Written by director Andrew Grosso and the cast (who call themselves The Essentials), the tuner trails the five-man Acafellas and the four-woman (plus student manager) Ladies in Red as they prepare for and eventually appear in the competition. As the participants gird for battle, the audience gets to know enough about each of them -- and four adults with whom they interact -- to realize they're all adorable, yet suffering one or another typical teenage growing pain. Lassiter (Vayu O'Donnell) and Philip (Noah Weinberg) are too repressed to admit their mutual attraction; Jasper (Blake Whyte) will sing but won't speak; JB Smooter (Scott Janes) is a jock with a voice; Simon Depardieu (David Barlow) is a friendly nerd. Melody McDaniels (Autumn Dornfeld) is an uptight leader; Michaela Dhiardeaubovic (Jeanine Serralles) is a sly minx; Valerie Smooter (Margie Stokley) doesn't like being looked at; Meghan Beans (Maria Elena Ramirez) is a dancing sexpot; Kerri Taylor (Marina Squerciati) manages because her Tourette's Syndrome is a performance risk.
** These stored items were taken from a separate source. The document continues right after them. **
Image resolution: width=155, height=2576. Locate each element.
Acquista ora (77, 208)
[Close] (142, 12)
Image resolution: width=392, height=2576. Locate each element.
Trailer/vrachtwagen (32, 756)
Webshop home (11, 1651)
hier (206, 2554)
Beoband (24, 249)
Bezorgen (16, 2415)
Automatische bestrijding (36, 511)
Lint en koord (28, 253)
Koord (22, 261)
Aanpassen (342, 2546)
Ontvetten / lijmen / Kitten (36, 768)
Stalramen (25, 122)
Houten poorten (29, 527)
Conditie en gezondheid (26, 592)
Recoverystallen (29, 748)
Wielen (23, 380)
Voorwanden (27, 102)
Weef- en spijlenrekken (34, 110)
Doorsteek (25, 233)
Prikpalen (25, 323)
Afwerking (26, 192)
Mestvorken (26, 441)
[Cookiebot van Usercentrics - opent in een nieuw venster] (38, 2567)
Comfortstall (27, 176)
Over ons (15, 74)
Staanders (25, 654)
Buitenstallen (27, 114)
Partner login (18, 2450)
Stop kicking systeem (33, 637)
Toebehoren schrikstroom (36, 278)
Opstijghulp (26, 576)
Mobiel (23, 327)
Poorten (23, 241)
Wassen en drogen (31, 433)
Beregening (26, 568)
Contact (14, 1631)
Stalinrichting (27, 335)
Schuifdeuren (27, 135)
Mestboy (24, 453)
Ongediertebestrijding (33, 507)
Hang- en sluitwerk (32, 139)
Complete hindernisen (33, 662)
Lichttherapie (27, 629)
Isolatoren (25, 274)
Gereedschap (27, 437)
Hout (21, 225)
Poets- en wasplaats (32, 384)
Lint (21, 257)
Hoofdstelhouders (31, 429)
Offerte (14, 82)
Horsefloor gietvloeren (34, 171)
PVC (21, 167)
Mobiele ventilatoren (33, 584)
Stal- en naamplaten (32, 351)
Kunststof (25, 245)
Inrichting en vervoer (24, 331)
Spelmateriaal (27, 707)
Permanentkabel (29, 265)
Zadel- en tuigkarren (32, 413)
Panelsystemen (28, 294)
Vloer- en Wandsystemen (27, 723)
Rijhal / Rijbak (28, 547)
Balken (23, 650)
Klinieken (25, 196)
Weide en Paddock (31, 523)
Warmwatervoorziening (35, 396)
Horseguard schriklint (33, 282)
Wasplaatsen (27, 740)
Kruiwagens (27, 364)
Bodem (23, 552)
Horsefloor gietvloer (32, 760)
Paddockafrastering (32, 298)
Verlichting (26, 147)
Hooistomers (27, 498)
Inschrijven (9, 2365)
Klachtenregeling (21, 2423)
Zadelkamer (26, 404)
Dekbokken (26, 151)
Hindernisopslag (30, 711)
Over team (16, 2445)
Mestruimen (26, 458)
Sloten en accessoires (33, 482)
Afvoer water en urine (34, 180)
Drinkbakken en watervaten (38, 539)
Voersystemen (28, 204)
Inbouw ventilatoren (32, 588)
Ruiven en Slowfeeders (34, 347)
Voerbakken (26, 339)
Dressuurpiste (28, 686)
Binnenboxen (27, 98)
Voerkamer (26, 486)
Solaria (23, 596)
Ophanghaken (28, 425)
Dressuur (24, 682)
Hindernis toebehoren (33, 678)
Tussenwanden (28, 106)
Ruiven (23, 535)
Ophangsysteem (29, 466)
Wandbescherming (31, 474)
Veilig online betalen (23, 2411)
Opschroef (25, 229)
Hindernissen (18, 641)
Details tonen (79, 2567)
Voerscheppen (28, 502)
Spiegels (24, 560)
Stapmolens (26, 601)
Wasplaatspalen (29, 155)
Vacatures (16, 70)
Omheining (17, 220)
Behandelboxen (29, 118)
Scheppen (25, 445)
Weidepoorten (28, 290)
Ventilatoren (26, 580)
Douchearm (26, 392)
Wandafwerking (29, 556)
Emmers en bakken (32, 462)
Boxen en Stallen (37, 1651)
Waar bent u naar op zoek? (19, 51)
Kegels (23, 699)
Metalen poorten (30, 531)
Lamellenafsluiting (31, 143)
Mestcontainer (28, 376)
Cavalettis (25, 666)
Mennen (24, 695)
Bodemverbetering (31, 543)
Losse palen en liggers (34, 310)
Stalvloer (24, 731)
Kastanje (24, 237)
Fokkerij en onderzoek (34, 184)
When they harmonize -- the two groups together or separately -- it's well-nigh perfection, as the title promises. The songs chosen to showcase their expertise include a number of familiar and pertinent chart ditties -- including Bill Withers' "Lean On Me" and George Michael's "Freedom." Since there's no band required and no call for elaborate sets, the enterprise is a potential bargain for future producers, although. rights to the songs could run into real money.

-- D.F.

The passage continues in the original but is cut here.